おすすめ書籍紹介

英単語の語源図鑑 #191

2018年9月3日 CATEGORY - おすすめ書籍紹介

【著者】  清水建二・すずきひろし・本間昭文

【出版社】 かんき出版

【価格】  ¥1,500 + 税

【購入】   こちら

今回と次回は「単語帳」のご紹介です。

私は、自身が主宰する「文法講座」においていつも次のように言っています。

「文法については、皆さんの上達に関する責任はすべて私が負いますが、単語については基本的にすべて学習者さんの責任においてやっていただくしかありません。」

しかし、そうは言ってもヒント位くれてもいいじゃないか、、、という嘆きとも批判ともとれるような恨めしそうな表情をされる方は少なくありません。

自分自身、中学一年で英語の授業が始まった時、「morning」という意味のつながりを全く持たない7つのアルファベットの組み合わせを完璧に覚えることが「単語を覚える」ということで、しかもそれを中学3年間で1000個以上も覚えることになると聞かされた時の「恐怖」と「絶望」は今でもはっきり覚えています。(笑)

なかなか「これでいいのだ!」という特効薬的な方法論が少ない単語記憶ですが、私がそのような表情をされる方に対してお勧めする方法が二つあります。

それは、① 語源と ② コロケーション(連語)を意識して記憶することです。

今回は、このうちの① 語源についての良書をご紹介します。

本書「英単語の語源図鑑」では、英語における「漢字学習」的記憶法ともいえる方法を視覚的な手法を取り入れて提案してくれています。

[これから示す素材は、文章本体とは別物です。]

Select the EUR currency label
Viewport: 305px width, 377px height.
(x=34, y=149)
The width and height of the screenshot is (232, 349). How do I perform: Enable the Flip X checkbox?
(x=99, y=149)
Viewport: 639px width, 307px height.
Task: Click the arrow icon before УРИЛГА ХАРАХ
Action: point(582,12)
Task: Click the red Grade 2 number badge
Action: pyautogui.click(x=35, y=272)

私たちは漢字を覚える際に、草冠(クサカンムリ)がその漢字に入っていれば、その漢字は、草に関係した意味を持ち、竹冠(タケカンムリ)がその漢字に入っていれば、竹に関係した意味を持つであろう推測を最大限に利用しています。

それと同じように、英語の語彙にも「接頭辞」「語根」「接尾辞」にそれぞれ意味があり、それらをあらかじめ理解していれば、新たに目にしたその単語の全体としての意味を推測することができるという仕組みを利用しようというものです。

しかも、本書の利点は、それらをイラスト共に提示してくれているところで、この「イメージ」の力を最大限に活用して記憶に結びつけることができます。

今後は、恨めしい視線を感じたら、まず本書をご紹介することにします。